We conduct granular analysis of publicly available phone camera recordings of real-life interpersonal conflicts in Paris, London and Berlin.
Our ambition
Our ambition is to break new scientific ground by:
- Showing that episodes of interpersonal conflict between strangers in public space can be causally explained by understanding how the antagonists and their audiences (co-present peers, colleague police officers, unknown bystanders) structure their interactions in culturally meaningful ways.
- Examining how turn-taking and the turning points in interpersonal conflict are related to broader social divisions and policing practices through the comparison of civilian-civilian and police-civilian conflicts that followed different trajectories in Paris, London and Berlin.
- Developing multimodal ethnomethodological/conversation analysis (EMCA) methods to transcribe and analyse in granular detail bodily and verbal modes of interacting in interpersonal conflict.
- Advancing the scientific use of now ubiquitous phone camera recordings by establishing quality criteria for the use of these data, including assessments of their possible biases.
German translation
Ziel des Forschungsprogramms „Turning Violent“ im Rahmen des ERC Advanced Grant ist es, eine empirisch fundierte Theorie zu entwickeln, die erklärt, wie sich Konflikte im öffentlichen urbanen Raum zu Auseinandersetzungen entwickeln, in denen körperliche Gewalt die vorherrschende Form der Interaktion ist, insbesondere einseitige Gewalt gegen schutzbedürftige und/oder unterlegene Opfer. Klicken Sie hier, um den vollständigen Antrag zu lesen.
Obwohl gewalttätige Begegnungen zwischen Polizei und ZivilistInnen sowie zwischen ZivilistInnen untereinander nur einen Bruchteil der täglichen sozialen Interaktionen ausmachen, können ihre Folgen weitreichend sein.

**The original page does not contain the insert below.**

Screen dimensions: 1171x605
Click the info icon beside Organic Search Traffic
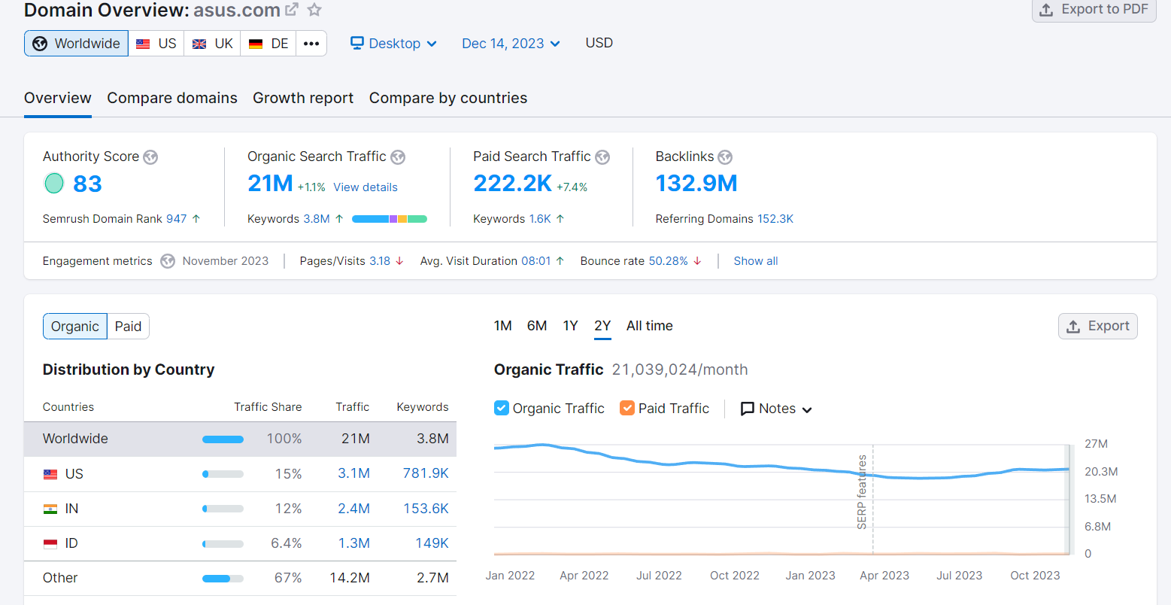click(x=398, y=157)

Bilder von Angreifenden, die brutale Gewalt gegen schutzbedürftige Opfer ausüben, wecken öffentliche Angst und Empörung, während der exzessive Einsatz von Gewalt durch die Polizei das Vertrauen der Öffentlichkeit in Sicherheitsbehörden, die Zusammenarbeit und die Rechtsstaatlichkeit in demokratischen Gesellschaften untergraben kann.
Wir führen eine detaillierte Analyse öffentlich zugänglicher Handyaufnahmen von realen zwischenmenschlichen Konflikten in Paris, London und Berlin durch.
Unser Ziel ist es, neue analytische Grundlagen zu schaffen, indem wir:
- Aufzeigen, dass zwischenmenschliche Konflikte zwischen Fremden im öffentlichen Raum kausal erklärt werden können, indem detailliert untersucht wird, wie die Konfliktparteien und ihr Publikum (anwesende Gleichaltrige, PolizeikollegInnen, unbekannte Umstehende) ihre Interaktionen auf kulturell bedeutsame Weise gestalten.
- Untersuchen, wie einzelne Interaktionszüge und die Wendepunkte in zwischenmenschlichen Konflikten mit umfassenderen sozialen Spannungen und polizeilichen Praktiken zusammenhängen, indem wir Konflikte zwischen ZivilistInnen sowie zwischen Polizei und ZivilistInnen vergleichen, die in Paris, London und Berlin potenziell unterschiedliche Verläufe annehmen.
- Multimodale ethnomethodologisch konversationsanalytische (EMCA) Methoden entwickeln, um körperliche und verbale Interaktionsweisen in zwischenmenschlichen Konflikten detailliert zu transkribieren und zu analysieren.
- Die wissenschaftliche Nutzung von mittlerweile allgegenwärtigen Handykameraaufnahmen durch die Festlegung von Qualitätskriterien für die Verwendung dieser Daten etablieren, einschließlich der Bewertung möglicher Verzerrungen.